──────── LISTED RECORDS

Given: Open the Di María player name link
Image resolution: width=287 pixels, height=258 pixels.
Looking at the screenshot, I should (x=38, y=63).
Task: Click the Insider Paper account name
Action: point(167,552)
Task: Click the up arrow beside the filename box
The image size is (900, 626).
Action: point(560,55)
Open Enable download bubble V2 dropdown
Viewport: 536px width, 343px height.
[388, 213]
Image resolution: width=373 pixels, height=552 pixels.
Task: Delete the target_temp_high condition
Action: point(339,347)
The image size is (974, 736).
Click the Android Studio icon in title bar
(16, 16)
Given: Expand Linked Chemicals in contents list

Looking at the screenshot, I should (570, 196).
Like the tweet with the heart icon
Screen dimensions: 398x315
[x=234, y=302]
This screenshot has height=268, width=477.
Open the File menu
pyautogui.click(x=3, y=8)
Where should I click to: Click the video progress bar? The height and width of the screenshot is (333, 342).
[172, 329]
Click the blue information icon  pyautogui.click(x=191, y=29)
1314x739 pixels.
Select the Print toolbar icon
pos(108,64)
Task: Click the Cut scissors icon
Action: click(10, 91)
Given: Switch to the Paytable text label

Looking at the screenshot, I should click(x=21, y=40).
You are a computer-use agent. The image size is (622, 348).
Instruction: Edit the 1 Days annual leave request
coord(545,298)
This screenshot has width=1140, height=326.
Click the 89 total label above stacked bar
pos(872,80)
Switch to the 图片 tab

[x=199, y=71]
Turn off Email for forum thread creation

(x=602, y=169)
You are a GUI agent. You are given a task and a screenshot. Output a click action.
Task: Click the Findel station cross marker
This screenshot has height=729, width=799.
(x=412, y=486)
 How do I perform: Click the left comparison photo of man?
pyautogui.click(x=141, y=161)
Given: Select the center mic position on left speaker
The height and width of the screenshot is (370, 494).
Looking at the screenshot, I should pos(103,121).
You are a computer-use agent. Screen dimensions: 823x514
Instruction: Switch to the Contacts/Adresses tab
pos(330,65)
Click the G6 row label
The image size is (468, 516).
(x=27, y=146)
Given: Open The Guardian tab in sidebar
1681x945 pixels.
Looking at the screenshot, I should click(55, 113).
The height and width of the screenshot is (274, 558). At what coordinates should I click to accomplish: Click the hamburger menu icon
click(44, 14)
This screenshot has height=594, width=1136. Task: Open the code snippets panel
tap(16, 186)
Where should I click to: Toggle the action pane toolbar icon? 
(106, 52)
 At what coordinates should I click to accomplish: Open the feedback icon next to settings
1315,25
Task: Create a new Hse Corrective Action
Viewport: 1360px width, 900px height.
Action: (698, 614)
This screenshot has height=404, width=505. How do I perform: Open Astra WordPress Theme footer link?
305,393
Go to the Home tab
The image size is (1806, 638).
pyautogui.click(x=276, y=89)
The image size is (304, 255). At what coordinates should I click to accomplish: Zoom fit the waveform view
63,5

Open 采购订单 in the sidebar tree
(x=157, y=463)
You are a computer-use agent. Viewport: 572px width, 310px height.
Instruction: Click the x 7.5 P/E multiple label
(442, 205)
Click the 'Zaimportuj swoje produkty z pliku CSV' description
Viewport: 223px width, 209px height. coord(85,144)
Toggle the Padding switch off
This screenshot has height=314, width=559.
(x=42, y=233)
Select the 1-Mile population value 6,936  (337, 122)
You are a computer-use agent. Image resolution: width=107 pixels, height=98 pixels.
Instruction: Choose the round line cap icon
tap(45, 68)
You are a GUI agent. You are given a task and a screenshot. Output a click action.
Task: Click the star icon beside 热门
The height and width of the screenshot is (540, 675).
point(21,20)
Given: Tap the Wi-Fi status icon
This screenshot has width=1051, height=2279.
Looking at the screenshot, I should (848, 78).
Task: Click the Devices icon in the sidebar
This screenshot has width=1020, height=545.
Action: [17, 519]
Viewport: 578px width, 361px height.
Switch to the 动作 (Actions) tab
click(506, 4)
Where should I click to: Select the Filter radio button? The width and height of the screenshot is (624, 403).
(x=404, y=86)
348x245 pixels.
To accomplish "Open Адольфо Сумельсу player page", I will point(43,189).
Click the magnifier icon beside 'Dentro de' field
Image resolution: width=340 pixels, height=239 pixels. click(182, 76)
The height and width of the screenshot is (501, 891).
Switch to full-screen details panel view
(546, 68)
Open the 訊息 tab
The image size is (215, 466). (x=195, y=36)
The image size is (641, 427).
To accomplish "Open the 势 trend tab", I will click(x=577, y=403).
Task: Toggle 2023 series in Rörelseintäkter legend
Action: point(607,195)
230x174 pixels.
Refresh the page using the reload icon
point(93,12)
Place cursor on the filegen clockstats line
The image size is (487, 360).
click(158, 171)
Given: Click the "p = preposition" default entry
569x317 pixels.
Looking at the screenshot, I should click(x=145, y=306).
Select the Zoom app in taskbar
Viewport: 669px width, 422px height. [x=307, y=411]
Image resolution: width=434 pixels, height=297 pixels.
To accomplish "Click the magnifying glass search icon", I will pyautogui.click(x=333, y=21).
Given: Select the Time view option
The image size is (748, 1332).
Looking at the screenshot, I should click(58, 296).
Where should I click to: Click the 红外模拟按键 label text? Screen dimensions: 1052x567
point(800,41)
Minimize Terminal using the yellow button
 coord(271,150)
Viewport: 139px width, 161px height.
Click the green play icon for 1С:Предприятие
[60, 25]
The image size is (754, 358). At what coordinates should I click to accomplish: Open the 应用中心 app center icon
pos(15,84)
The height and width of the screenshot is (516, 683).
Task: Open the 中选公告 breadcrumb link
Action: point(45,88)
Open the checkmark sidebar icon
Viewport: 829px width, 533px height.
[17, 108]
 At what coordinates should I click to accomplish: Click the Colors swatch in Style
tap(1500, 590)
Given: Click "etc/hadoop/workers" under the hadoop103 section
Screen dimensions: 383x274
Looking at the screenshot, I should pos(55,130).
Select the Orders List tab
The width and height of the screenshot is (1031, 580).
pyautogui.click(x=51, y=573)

────────────────

EXERCISE
Reproduce the item coordinate lines above word for word, starting at the first line and ending at the line containing "pyautogui.click(x=3, y=8)", with both ends included.

FULL ANSWER
Given: Open the Di María player name link
Image resolution: width=287 pixels, height=258 pixels.
Looking at the screenshot, I should (x=38, y=63).
Task: Click the Insider Paper account name
Action: point(167,552)
Task: Click the up arrow beside the filename box
The image size is (900, 626).
Action: point(560,55)
Open Enable download bubble V2 dropdown
Viewport: 536px width, 343px height.
[388, 213]
Image resolution: width=373 pixels, height=552 pixels.
Task: Delete the target_temp_high condition
Action: point(339,347)
The image size is (974, 736).
Click the Android Studio icon in title bar
(16, 16)
Given: Expand Linked Chemicals in contents list

Looking at the screenshot, I should (570, 196).
Like the tweet with the heart icon
Screen dimensions: 398x315
[x=234, y=302]
This screenshot has height=268, width=477.
Open the File menu
pyautogui.click(x=3, y=8)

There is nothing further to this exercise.